- _SET PROBLEM_: Output every line of the entries below as a JSON list of strings, one string per line, omitting blank lines.

- _RECORDED INFORMATION_:
>>

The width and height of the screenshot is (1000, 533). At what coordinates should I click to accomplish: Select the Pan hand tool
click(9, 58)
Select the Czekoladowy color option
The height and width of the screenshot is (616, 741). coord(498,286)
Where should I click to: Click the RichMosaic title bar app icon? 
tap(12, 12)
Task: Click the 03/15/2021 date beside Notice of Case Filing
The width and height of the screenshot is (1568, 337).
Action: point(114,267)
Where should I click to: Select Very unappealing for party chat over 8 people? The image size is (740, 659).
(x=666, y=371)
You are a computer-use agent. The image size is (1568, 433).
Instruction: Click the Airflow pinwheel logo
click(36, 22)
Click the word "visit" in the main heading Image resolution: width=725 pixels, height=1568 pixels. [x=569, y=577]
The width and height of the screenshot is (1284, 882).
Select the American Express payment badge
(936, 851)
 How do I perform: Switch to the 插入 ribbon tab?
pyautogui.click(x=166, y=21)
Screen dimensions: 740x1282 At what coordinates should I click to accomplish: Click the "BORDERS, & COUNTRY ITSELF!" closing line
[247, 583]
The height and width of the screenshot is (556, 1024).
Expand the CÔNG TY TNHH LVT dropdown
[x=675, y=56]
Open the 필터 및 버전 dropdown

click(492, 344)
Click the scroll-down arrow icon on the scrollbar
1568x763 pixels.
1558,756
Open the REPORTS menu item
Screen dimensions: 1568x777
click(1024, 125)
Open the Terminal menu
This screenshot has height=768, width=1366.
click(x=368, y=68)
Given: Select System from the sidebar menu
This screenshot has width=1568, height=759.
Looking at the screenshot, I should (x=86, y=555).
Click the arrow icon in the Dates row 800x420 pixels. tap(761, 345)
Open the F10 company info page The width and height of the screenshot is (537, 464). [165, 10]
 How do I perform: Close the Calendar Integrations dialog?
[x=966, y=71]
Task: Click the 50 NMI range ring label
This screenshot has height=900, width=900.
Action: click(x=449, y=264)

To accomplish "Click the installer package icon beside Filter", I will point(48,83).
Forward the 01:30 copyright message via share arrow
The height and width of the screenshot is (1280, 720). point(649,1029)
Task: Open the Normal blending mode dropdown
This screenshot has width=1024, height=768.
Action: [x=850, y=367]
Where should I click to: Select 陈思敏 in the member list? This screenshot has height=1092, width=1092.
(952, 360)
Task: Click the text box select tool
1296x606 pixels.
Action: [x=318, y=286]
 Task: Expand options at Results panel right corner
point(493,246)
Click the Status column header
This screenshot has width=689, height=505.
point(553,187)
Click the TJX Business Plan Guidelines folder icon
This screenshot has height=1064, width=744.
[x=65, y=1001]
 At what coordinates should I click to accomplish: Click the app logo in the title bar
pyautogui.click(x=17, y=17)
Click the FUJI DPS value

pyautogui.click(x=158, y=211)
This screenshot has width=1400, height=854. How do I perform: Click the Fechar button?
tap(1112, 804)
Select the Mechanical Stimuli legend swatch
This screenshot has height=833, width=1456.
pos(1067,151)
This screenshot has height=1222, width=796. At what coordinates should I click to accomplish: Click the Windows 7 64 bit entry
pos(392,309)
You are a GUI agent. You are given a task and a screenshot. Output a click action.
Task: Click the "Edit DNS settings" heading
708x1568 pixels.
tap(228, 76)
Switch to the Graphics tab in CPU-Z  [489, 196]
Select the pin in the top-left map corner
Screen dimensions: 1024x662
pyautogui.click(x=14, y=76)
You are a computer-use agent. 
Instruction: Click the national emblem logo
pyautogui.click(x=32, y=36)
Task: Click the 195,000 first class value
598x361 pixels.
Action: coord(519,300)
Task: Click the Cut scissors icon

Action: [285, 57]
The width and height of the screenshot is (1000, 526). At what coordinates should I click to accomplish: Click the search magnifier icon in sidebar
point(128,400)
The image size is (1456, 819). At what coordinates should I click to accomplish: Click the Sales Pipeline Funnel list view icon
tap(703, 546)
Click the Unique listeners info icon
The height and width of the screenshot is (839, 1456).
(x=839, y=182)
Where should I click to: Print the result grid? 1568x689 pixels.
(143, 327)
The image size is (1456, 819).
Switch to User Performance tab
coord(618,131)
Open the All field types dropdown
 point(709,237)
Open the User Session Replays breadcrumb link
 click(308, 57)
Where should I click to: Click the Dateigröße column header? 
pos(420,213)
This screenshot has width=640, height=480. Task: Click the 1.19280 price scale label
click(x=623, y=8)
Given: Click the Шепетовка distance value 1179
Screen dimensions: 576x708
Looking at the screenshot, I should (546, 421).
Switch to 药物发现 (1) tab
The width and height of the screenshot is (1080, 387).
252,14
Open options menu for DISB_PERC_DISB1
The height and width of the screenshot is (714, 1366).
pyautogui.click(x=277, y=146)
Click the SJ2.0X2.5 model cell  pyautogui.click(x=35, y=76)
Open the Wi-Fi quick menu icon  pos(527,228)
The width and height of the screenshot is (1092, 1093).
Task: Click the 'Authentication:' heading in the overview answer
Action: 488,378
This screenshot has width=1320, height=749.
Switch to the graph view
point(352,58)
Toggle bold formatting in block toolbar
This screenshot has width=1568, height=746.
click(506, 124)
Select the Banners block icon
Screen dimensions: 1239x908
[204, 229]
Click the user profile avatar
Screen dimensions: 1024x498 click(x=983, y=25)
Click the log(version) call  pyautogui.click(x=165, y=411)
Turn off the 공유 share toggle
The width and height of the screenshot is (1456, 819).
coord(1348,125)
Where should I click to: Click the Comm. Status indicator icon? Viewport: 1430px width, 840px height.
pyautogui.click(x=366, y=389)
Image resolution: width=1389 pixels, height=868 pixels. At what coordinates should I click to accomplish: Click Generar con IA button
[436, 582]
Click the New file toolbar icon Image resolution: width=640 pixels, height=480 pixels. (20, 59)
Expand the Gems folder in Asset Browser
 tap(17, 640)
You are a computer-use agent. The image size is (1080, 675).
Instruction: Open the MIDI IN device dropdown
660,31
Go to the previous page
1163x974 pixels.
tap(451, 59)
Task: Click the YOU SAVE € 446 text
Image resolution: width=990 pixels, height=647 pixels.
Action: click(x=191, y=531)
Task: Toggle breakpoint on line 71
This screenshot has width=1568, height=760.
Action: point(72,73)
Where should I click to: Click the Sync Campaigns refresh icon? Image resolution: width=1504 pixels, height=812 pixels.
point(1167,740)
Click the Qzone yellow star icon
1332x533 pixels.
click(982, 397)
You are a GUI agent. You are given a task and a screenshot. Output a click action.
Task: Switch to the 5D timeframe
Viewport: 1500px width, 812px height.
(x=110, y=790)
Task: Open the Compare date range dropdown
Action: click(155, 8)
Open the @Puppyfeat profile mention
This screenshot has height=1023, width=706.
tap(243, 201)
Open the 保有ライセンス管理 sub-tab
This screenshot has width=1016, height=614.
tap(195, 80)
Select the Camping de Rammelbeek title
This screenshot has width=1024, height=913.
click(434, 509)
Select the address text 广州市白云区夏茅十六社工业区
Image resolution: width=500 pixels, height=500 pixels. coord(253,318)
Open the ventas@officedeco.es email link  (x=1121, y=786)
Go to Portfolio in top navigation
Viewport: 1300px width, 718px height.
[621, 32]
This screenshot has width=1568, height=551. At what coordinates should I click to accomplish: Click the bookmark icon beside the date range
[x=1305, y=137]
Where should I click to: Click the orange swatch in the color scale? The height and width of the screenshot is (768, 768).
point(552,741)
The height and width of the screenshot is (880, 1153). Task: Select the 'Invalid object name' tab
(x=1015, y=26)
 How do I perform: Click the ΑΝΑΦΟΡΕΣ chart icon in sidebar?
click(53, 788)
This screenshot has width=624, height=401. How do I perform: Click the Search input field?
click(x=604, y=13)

<<

- _RESPONSE FOR THIS EXERCISE_:
[
  "The width and height of the screenshot is (1000, 533). At what coordinates should I click to accomplish: Select the Pan hand tool",
  "click(9, 58)",
  "Select the Czekoladowy color option",
  "The height and width of the screenshot is (616, 741). coord(498,286)",
  "Where should I click to: Click the RichMosaic title bar app icon? ",
  "tap(12, 12)",
  "Task: Click the 03/15/2021 date beside Notice of Case Filing",
  "The width and height of the screenshot is (1568, 337).",
  "Action: point(114,267)",
  "Where should I click to: Select Very unappealing for party chat over 8 people? The image size is (740, 659).",
  "(x=666, y=371)",
  "You are a computer-use agent. The image size is (1568, 433).",
  "Instruction: Click the Airflow pinwheel logo",
  "click(36, 22)",
  "Click the word \"visit\" in the main heading Image resolution: width=725 pixels, height=1568 pixels. [x=569, y=577]",
  "The width and height of the screenshot is (1284, 882).",
  "Select the American Express payment badge",
  "(936, 851)",
  " How do I perform: Switch to the 插入 ribbon tab?",
  "pyautogui.click(x=166, y=21)",
  "Screen dimensions: 740x1282 At what coordinates should I click to accomplish: Click the \"BORDERS, & COUNTRY ITSELF!\" closing line",
  "[247, 583]",
  "The height and width of the screenshot is (556, 1024).",
  "Expand the CÔNG TY TNHH LVT dropdown",
  "[x=675, y=56]",
  "Open the 필터 및 버전 dropdown",
  "click(492, 344)",
  "Click the scroll-down arrow icon on the scrollbar",
  "1568x763 pixels.",
  "1558,756",
  "Open the REPORTS menu item",
  "Screen dimensions: 1568x777",
  "click(1024, 125)",
  "Open the Terminal menu",
  "This screenshot has height=768, width=1366.",
  "click(x=368, y=68)",
  "Given: Select System from the sidebar menu",
  "This screenshot has width=1568, height=759.",
  "Looking at the screenshot, I should (x=86, y=555).",
  "Click the arrow icon in the Dates row 800x420 pixels. tap(761, 345)",
  "Open the F10 company info page The width and height of the screenshot is (537, 464). [165, 10]",
  " How do I perform: Close the Calendar Integrations dialog?",
  "[x=966, y=71]",
  "Task: Click the 50 NMI range ring label",
  "This screenshot has height=900, width=900.",
  "Action: click(x=449, y=264)",
  "To accomplish \"Click the installer package icon beside Filter\", I will point(48,83).",
  "Forward the 01:30 copyright message via share arrow",
  "The height and width of the screenshot is (1280, 720). point(649,1029)",
  "Task: Open the Normal blending mode dropdown",
  "This screenshot has width=1024, height=768.",
  "Action: [x=850, y=367]",
  "Where should I click to: Select 陈思敏 in the member list? This screenshot has height=1092, width=1092.",
  "(952, 360)",
  "Task: Click the text box select tool",
  "1296x606 pixels.",
  "Action: [x=318, y=286]",
  " Task: Expand options at Results panel right corner",
  "point(493,246)",
  "Click the Status column header",
  "This screenshot has width=689, height=505.",
  "point(553,187)",
  "Click the TJX Business Plan Guidelines folder icon",
  "This screenshot has height=1064, width=744.",
  "[x=65, y=1001]",
  " At what coordinates should I click to accomplish: Click the app logo in the title bar",
  "pyautogui.click(x=17, y=17)",
  "Click the FUJI DPS value",
  "pyautogui.click(x=158, y=211)",
  "This screenshot has width=1400, height=854. How do I perform: Click the Fechar button?",
  "tap(1112, 804)",
  "Select the Mechanical Stimuli legend swatch",
  "This screenshot has height=833, width=1456.",
  "pos(1067,151)",
  "This screenshot has height=1222, width=796. At what coordinates should I click to accomplish: Click the Windows 7 64 bit entry",
  "pos(392,309)",
  "You are a GUI agent. You are given a task and a screenshot. Output a click action.",
  "Task: Click the \"Edit DNS settings\" heading",
  "708x1568 pixels.",
  "tap(228, 76)",
  "Switch to the Graphics tab in CPU-Z  [489, 196]",
  "Select the pin in the top-left map corner",
  "Screen dimensions: 1024x662",
  "pyautogui.click(x=14, y=76)",
  "You are a computer-use agent. ",
  "Instruction: Click the national emblem logo",
  "pyautogui.click(x=32, y=36)",
  "Task: Click the 195,000 first class value",
  "598x361 pixels.",
  "Action: coord(519,300)",
  "Task: Click the Cut scissors icon",
  "Action: [285, 57]",
  "The width and height of the screenshot is (1000, 526). At what coordinates should I click to accomplish: Click the search magnifier icon in sidebar",
  "point(128,400)",
  "The image size is (1456, 819). At what coordinates should I click to accomplish: Click the Sales Pipeline Funnel list view icon",
  "tap(703, 546)",
  "Click the Unique listeners info icon",
  "The height and width of the screenshot is (839, 1456).",
  "(x=839, y=182)",
  "Where should I click to: Print the result grid? 1568x689 pixels.",
  "(143, 327)",
  "The image size is (1456, 819).",
  "Switch to User Performance tab",
  "coord(618,131)",
  "Open the All field types dropdown",
  " point(709,237)",
  "Open the User Session Replays breadcrumb link",
  " click(308, 57)",
  "Where should I click to: Click the Dateigröße column header? ",
  "pos(420,213)",
  "This screenshot has width=640, height=480. Task: Click the 1.19280 price scale label",
  "click(x=623, y=8)",
  "Given: Click the Шепетовка distance value 1179",
  "Screen dimensions: 576x708",
  "Looking at the screenshot, I should (546, 421).",
  "Switch to 药物发现 (1) tab",
  "The width and height of the screenshot is (1080, 387).",
  "252,14",
  "Open options menu for DISB_PERC_DISB1",
  "The height and width of the screenshot is (714, 1366).",
  "pyautogui.click(x=277, y=146)",
  "Click the SJ2.0X2.5 model cell  pyautogui.click(x=35, y=76)",
  "Open the Wi-Fi quick menu icon  pos(527,228)",
  "The width and height of the screenshot is (1092, 1093).",
  "Task: Click the 'Authentication:' heading in the overview answer",
  "Action: 488,378",
  "This screenshot has width=1320, height=749.",
  "Switch to the graph view",
  "point(352,58)",
  "Toggle bold formatting in block toolbar",
  "This screenshot has width=1568, height=746.",
  "click(506, 124)",
  "Select the Banners block icon",
  "Screen dimensions: 1239x908",
  "[204, 229]",
  "Click the user profile avatar",
  "Screen dimensions: 1024x498 click(x=983, y=25)",
  "Click the log(version) call  pyautogui.click(x=165, y=411)",
  "Turn off the 공유 share toggle",
  "The width and height of the screenshot is (1456, 819).",
  "coord(1348,125)",
  "Where should I click to: Click the Comm. Status indicator icon? Viewport: 1430px width, 840px height.",
  "pyautogui.click(x=366, y=389)",
  "Image resolution: width=1389 pixels, height=868 pixels. At what coordinates should I click to accomplish: Click Generar con IA button",
  "[436, 582]",
  "Click the New file toolbar icon Image resolution: width=640 pixels, height=480 pixels. (20, 59)",
  "Expand the Gems folder in Asset Browser",
  " tap(17, 640)",
  "You are a computer-use agent. The image size is (1080, 675).",
  "Instruction: Open the MIDI IN device dropdown",
  "660,31",
  "Go to the previous page",
  "1163x974 pixels.",
  "tap(451, 59)",
  "Task: Click the YOU SAVE € 446 text",
  "Image resolution: width=990 pixels, height=647 pixels.",
  "Action: click(x=191, y=531)",
  "Task: Toggle breakpoint on line 71",
  "This screenshot has width=1568, height=760.",
  "Action: point(72,73)",
  "Where should I click to: Click the Sync Campaigns refresh icon? Image resolution: width=1504 pixels, height=812 pixels.",
  "point(1167,740)",
  "Click the Qzone yellow star icon",
  "1332x533 pixels.",
  "click(982, 397)",
  "You are a GUI agent. You are given a task and a screenshot. Output a click action.",
  "Task: Switch to the 5D timeframe",
  "Viewport: 1500px width, 812px height.",
  "(x=110, y=790)",
  "Task: Open the Compare date range dropdown",
  "Action: click(155, 8)",
  "Open the @Puppyfeat profile mention",
  "This screenshot has height=1023, width=706.",
  "tap(243, 201)",
  "Open the 保有ライセンス管理 sub-tab",
  "This screenshot has width=1016, height=614.",
  "tap(195, 80)",
  "Select the Camping de Rammelbeek title",
  "This screenshot has width=1024, height=913.",
  "click(434, 509)",
  "Select the address text 广州市白云区夏茅十六社工业区",
  "Image resolution: width=500 pixels, height=500 pixels. coord(253,318)",
  "Open the ventas@officedeco.es email link  (x=1121, y=786)",
  "Go to Portfolio in top navigation",
  "Viewport: 1300px width, 718px height.",
  "[621, 32]",
  "This screenshot has width=1568, height=551. At what coordinates should I click to accomplish: Click the bookmark icon beside the date range",
  "[x=1305, y=137]",
  "Where should I click to: Click the orange swatch in the color scale? The height and width of the screenshot is (768, 768).",
  "point(552,741)",
  "The height and width of the screenshot is (880, 1153). Task: Select the 'Invalid object name' tab",
  "(x=1015, y=26)",
  " How do I perform: Click the ΑΝΑΦΟΡΕΣ chart icon in sidebar?",
  "click(53, 788)",
  "This screenshot has width=624, height=401. How do I perform: Click the Search input field?",
  "click(x=604, y=13)"
]